Tetapi rasa hati selalu saja ada rasa jengkel dengan permintaannya yang kadang kurang sopan, walau kadang kala ada sopan yang diselipkan dari pesan yang di sampaikan. Hanya saja kiriman dokumen itu di sertai dengan "okeh makasih ya" . sudah cukup pesan itu di akhir dan hati Kembali tenang tidak memikirkan kejengkelan pesan tersebut.
Sewaktu tiap kali menyampaikan pesan melalui ponsel sembari berbaring dan memandang langit dinding rasanya ingin pergi dari dunia kenyataan.
Tapi realita itu harus dihadapi dengan berbagai karakter dan sifat manusia yang begitu unik. Serta dalam pikiran ilusi banyak mempertanyakan kepada jiwa diri "akankah hati ini dapat teguh untuk melewati semua rintangan yang sulit? akankah aku bisa memahami orang-orang diluar sana?" dan masih banyak pertanyaan itu sehingga keputusan itu kadang tidak pernah selaras.
Wajar saja karena diri ini hanya manusia yang tidak sempurna tapi setidaknya jiwa ini bisa tau mana yang baik dan tidak. Entah tidak tau jalan kedepan nanati akan bersapa seperti apa walaupun secara pesan saja sudah terasa ada perbedaan yang dirasakan, padahal jarak itu jauh dari keberadaan.
Semoga saja tidak menjadi gagu seperti orang tidak tau arah dan belengu bagaikan patung terpojok.

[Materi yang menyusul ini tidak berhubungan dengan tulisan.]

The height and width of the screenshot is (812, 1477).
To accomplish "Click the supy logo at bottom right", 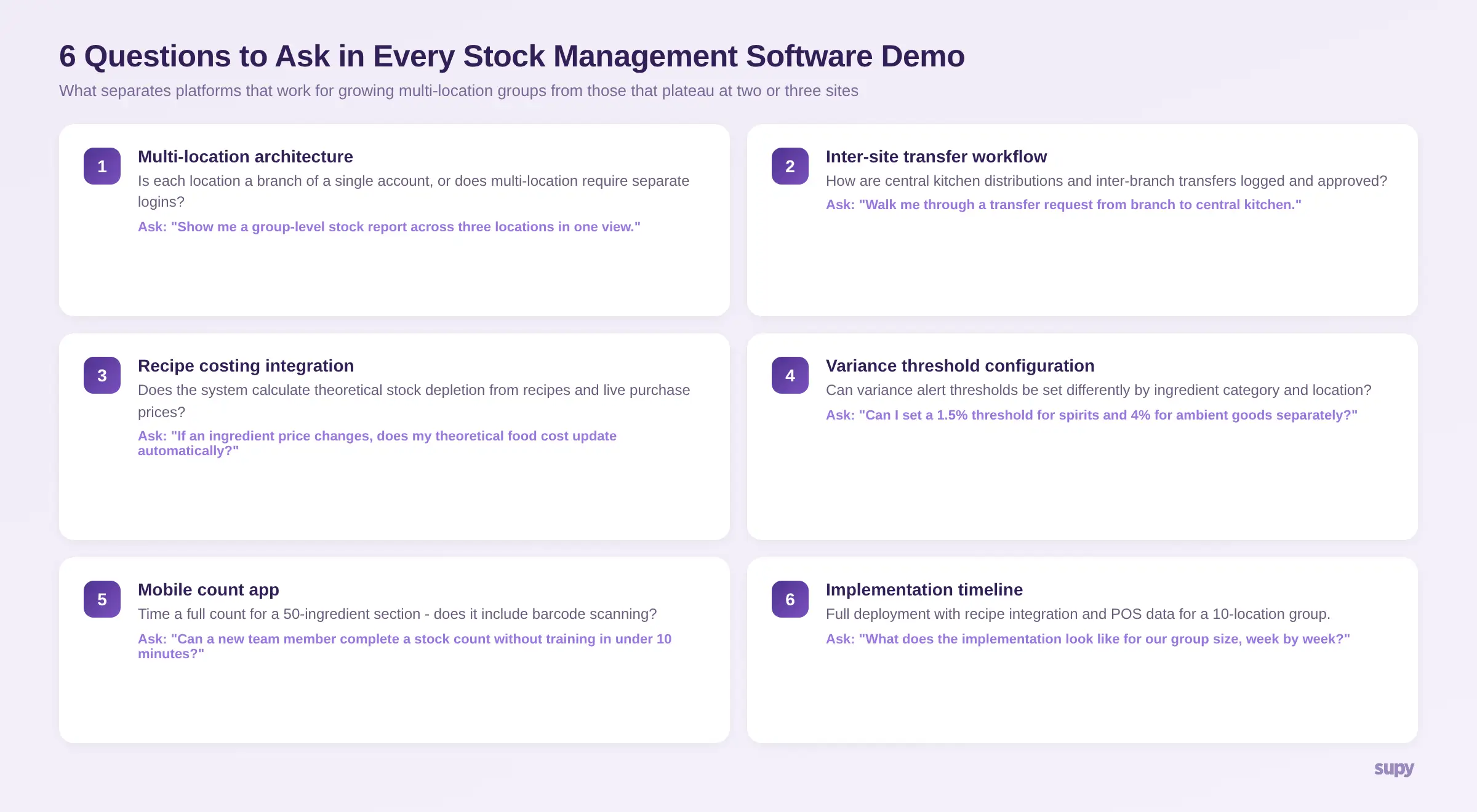I will pos(1393,768).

Semasa bersama yang dilalui pasti ada saja salah paham yang tidak dapat diungkapkan namun di hati ini rasanya mengenali rasa salah itu, mengetahui insting ketidakjelasan yang hanya menjadi cuitin sampah dari orang lain serta menjadikan cemooh di media.

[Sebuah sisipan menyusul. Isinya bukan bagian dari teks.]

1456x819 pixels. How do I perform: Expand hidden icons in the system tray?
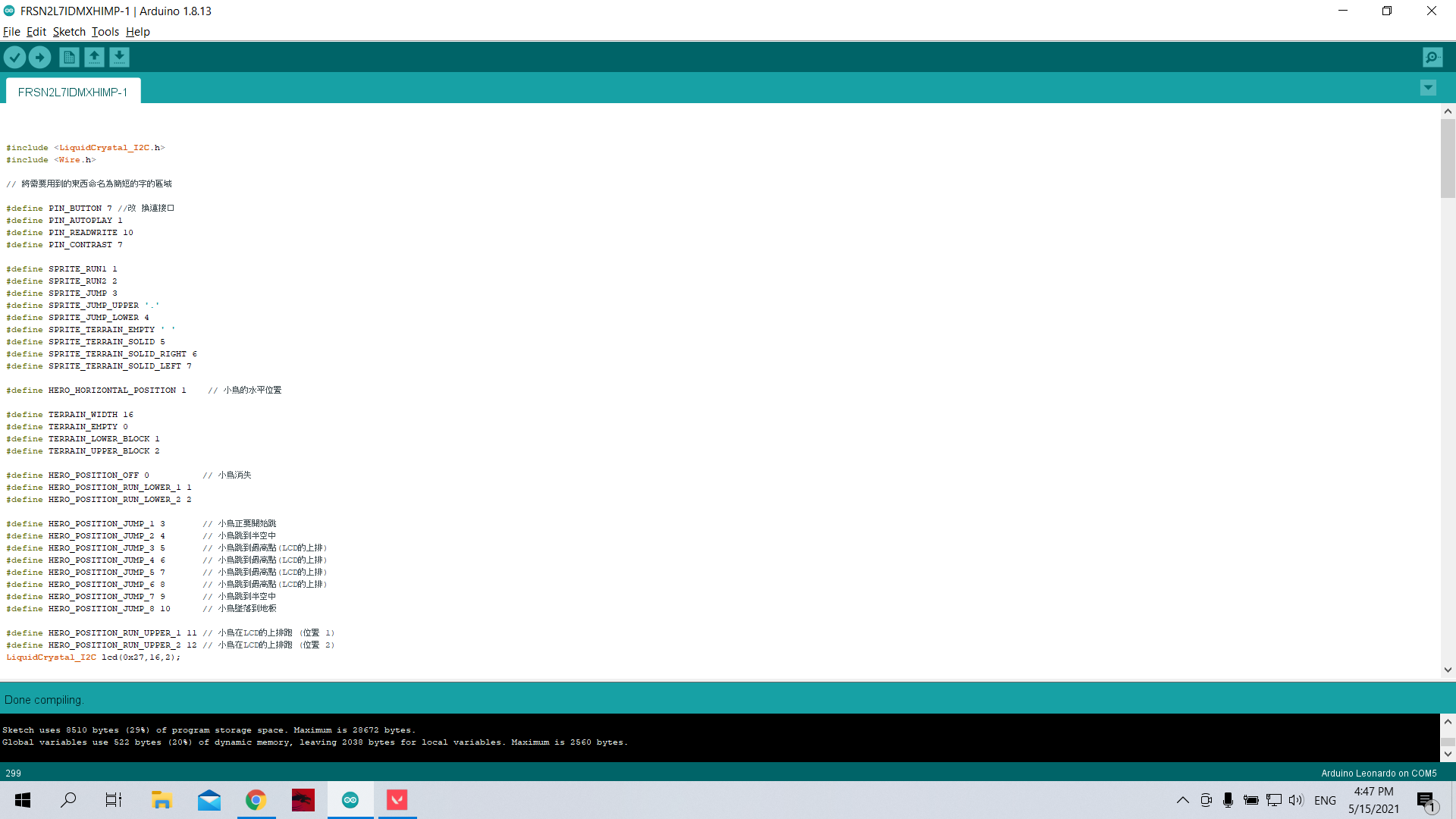coord(1181,799)
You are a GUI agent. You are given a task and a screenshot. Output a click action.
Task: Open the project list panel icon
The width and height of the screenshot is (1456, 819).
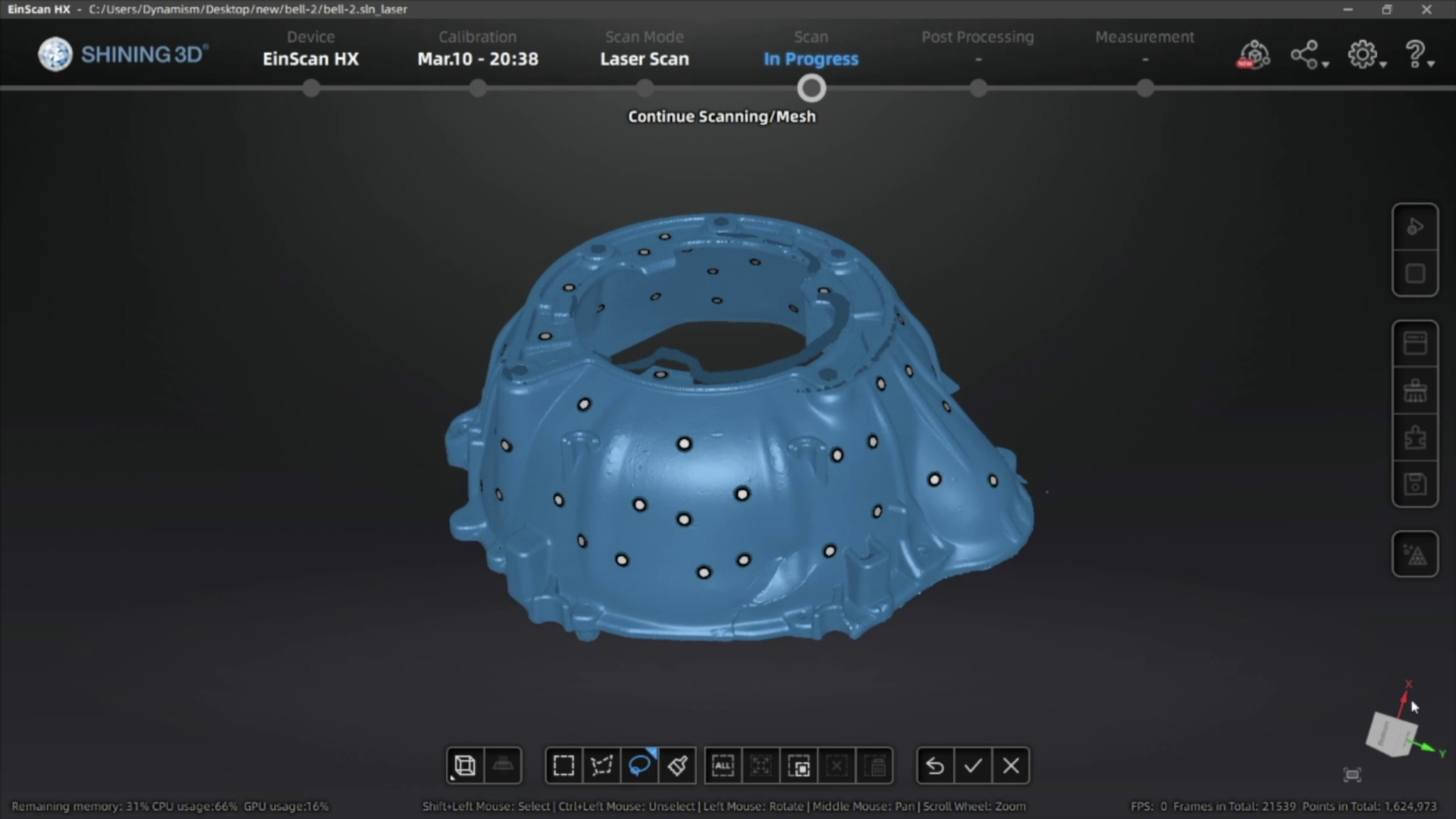(1415, 344)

Jujur saja terasa tidak jelas untuk bisa memahami tapi pandangan diri ini rasanya bisa dimaafkan dengan mengakui,memahami, dan ingin dimengerti. Seperti itu garis kesimpulan diri yang mungkin terbilang egois dan tidak etis sebagai manusia yang sosialis melainkan individualis.
Pribadi diri dan jati diri Sudah mengarungi arah yang berbalik Haluan tiga ratus derajat menuju yang baik untuk dapat memahami manusia yang etis. Mengapa demikian karena wajar saja diri ini hanya manusia yang tidak sempurna namun mencoba untuk belajar memahami.
Rasa hati merasakan bersyukur karena selalu disekelilingi orang yang baik dan ingin terus belajar untuk memahami. Mengetahui rasa ini sebenarnya menjadikan pengalaman yang pernah dilalui dari lingkungan yang kadang meremehkan jiwa diri ini.
Tidak tau akankah hati orang lain dan dirinya sendiri akan hal sikap,sifat,dan perilakulah yang menjadikan pribadi ini mengenal lebih dekat dengan orang yang selalu bersamanya.
Hingga ada waktu untuk melepas dan hanya menyapa sekejap melalui goresan senyuman. Cukup jelaskah perih hati ini dilalui seorang diri dan jati diri ini untuk memahami dirimu masa lalu dan yang akan datang.